*** Opening Information ***

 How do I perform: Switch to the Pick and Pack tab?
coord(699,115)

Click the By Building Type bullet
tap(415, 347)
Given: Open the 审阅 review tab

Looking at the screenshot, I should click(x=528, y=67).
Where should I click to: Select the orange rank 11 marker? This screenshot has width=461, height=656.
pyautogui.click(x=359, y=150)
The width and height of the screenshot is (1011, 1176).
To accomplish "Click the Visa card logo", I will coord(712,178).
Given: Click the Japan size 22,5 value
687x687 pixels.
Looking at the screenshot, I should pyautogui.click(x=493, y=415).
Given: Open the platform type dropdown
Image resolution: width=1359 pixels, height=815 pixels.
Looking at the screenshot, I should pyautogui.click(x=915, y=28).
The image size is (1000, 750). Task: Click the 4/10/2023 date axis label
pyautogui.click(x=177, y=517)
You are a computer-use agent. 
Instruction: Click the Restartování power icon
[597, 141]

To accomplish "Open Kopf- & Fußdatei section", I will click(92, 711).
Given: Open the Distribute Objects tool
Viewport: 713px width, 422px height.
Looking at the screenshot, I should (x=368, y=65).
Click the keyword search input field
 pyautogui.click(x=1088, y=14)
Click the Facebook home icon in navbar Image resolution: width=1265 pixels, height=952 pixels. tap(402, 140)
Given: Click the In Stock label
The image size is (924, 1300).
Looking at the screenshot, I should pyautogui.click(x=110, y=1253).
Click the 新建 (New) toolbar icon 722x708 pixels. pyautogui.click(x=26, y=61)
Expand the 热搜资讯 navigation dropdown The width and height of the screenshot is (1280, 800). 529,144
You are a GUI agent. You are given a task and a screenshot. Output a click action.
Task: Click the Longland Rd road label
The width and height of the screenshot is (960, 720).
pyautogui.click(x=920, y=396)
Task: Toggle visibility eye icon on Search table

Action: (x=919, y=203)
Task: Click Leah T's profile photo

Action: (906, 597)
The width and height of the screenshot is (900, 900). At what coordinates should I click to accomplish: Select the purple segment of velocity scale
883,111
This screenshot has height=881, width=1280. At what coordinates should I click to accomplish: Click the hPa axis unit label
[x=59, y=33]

*** Closing Information ***

- Your assignment
Copy all lines of the records that have the string "will" in them.

- Solved problem
To accomplish "Click the Visa card logo", I will coord(712,178).
To accomplish "Open Kopf- & Fußdatei section", I will click(92, 711).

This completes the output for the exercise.